One-to-one Chromebooks getting rave reviews in Fairview Ind. high, middle schools; teachers becoming facilitators, students becoming more self-sufficient

Independent, Ashland, Feb. 21, 2017

At Fairview middle and high school, everybody gets a computer

By MIKE JAMES

Every one of the Fairview Middle School sixth-graders scurrying into their afternoon STEAM class is carrying a notebook computer, and before the final bell rings they’ve opened the machines and turned them on.

Seconds after the bell, teacher Holli McClelland helps them navigate to the day’s lesson, and in less time than it takes to say “the dog ate my homework,” they are discussing kinetic energy and viewing examples in the form of computer animations of bowling balls knocking down pins.
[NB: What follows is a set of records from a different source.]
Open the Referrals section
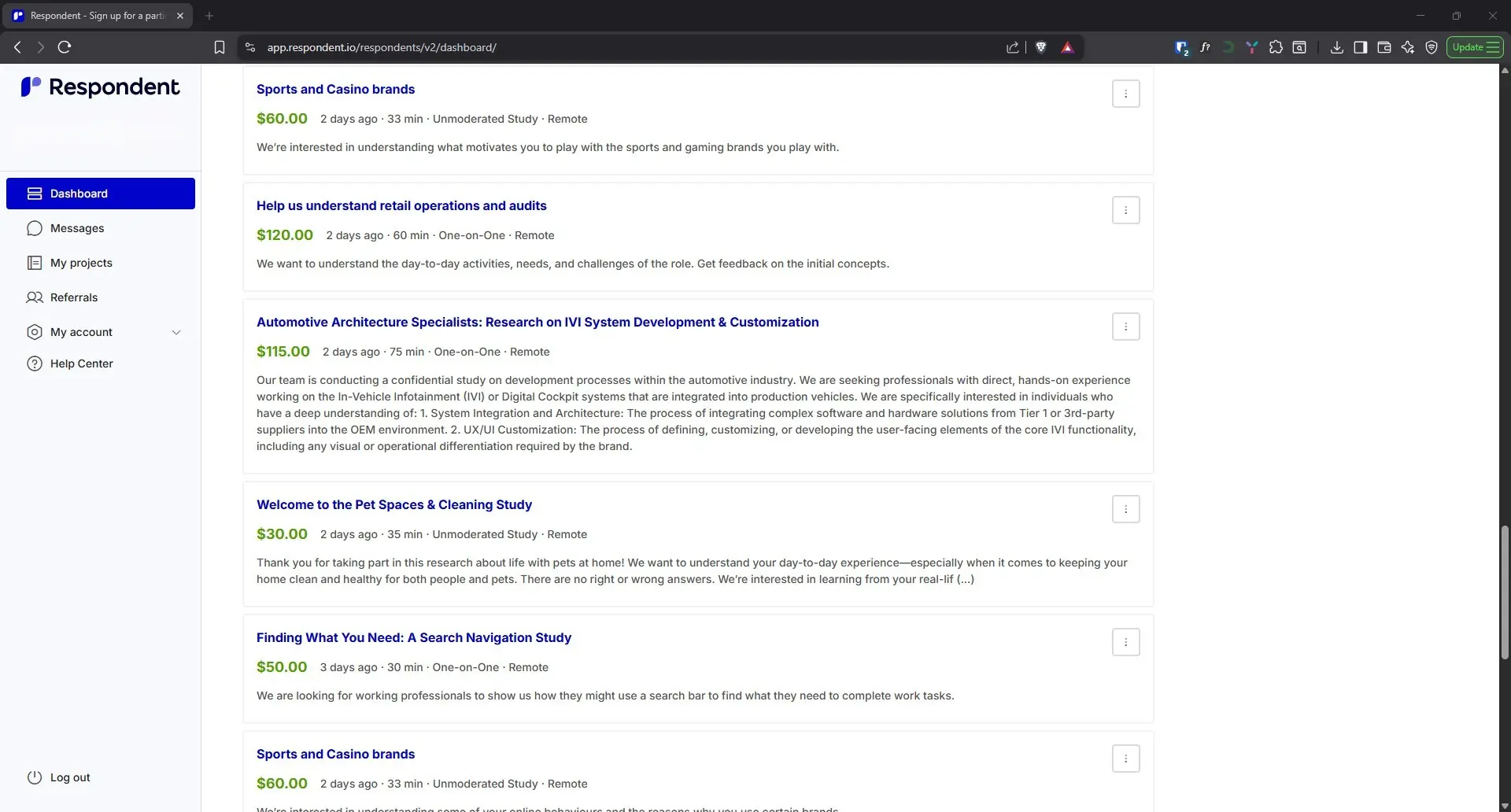Image resolution: width=1511 pixels, height=812 pixels. coord(73,297)
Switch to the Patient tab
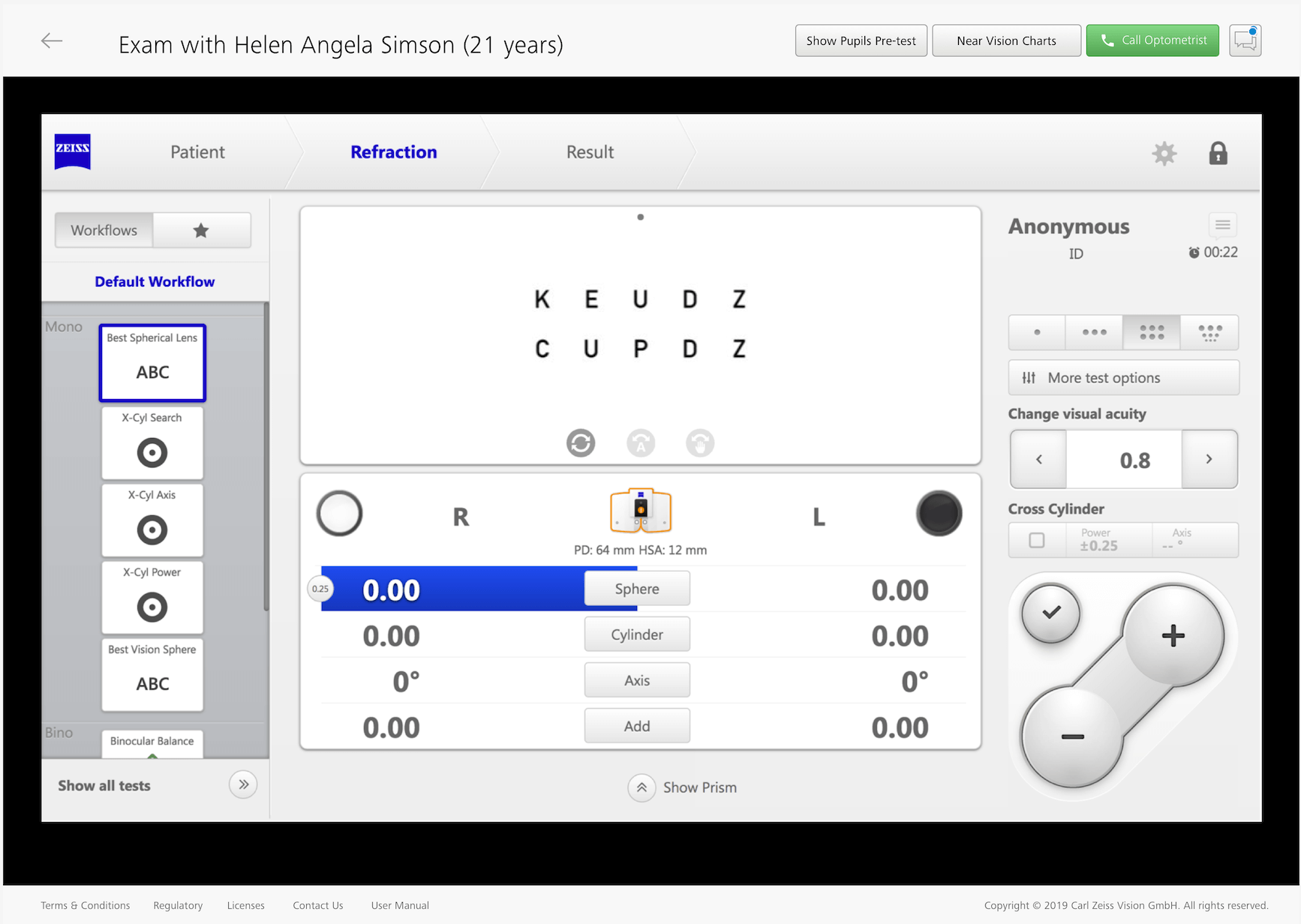The width and height of the screenshot is (1301, 924). coord(197,152)
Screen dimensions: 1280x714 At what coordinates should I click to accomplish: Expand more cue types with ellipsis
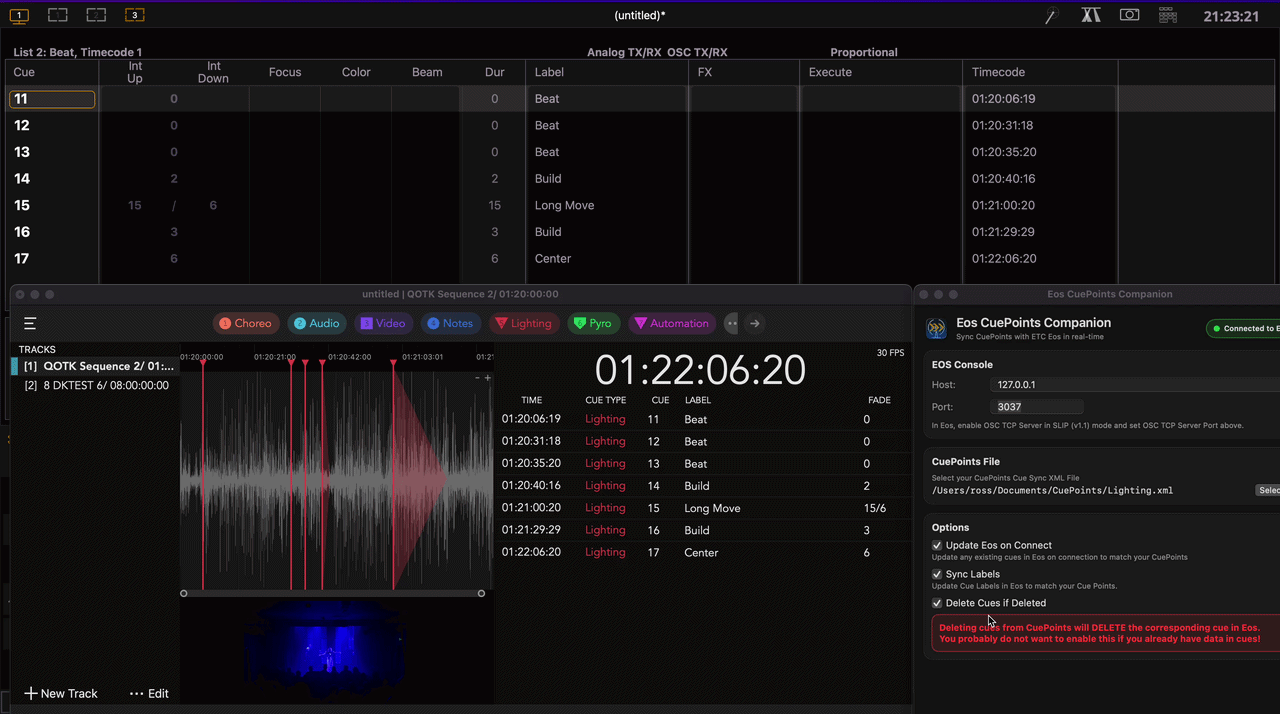pos(732,323)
More important, their eyes are locked on their screens, except when McClelland makes a point and they look up at her. Their fingers are poised over keyboards, waiting for the cue to type in answers.

Also important is what they are not doing: fumbling for pencils, flipping noisily through notebooks, and writing quiz answers McClelland won’t be able to correct and hand back until the next day.

Fairview has invested some $80,000 in federal grant money to buy 240 Chromebook computers, enough for every students in sixth through 12th grades to have one.

Students will use the computers in class and after school will take them home, where they can complete assignments, continue research and perform other academic tasks.

“We’re not changing what we do, we’re changing how we do it. We’re equipping our kids with 21st century skills so that when they walk out of Fairview High School it will be with more than just a diploma,” principal Eric Hale said.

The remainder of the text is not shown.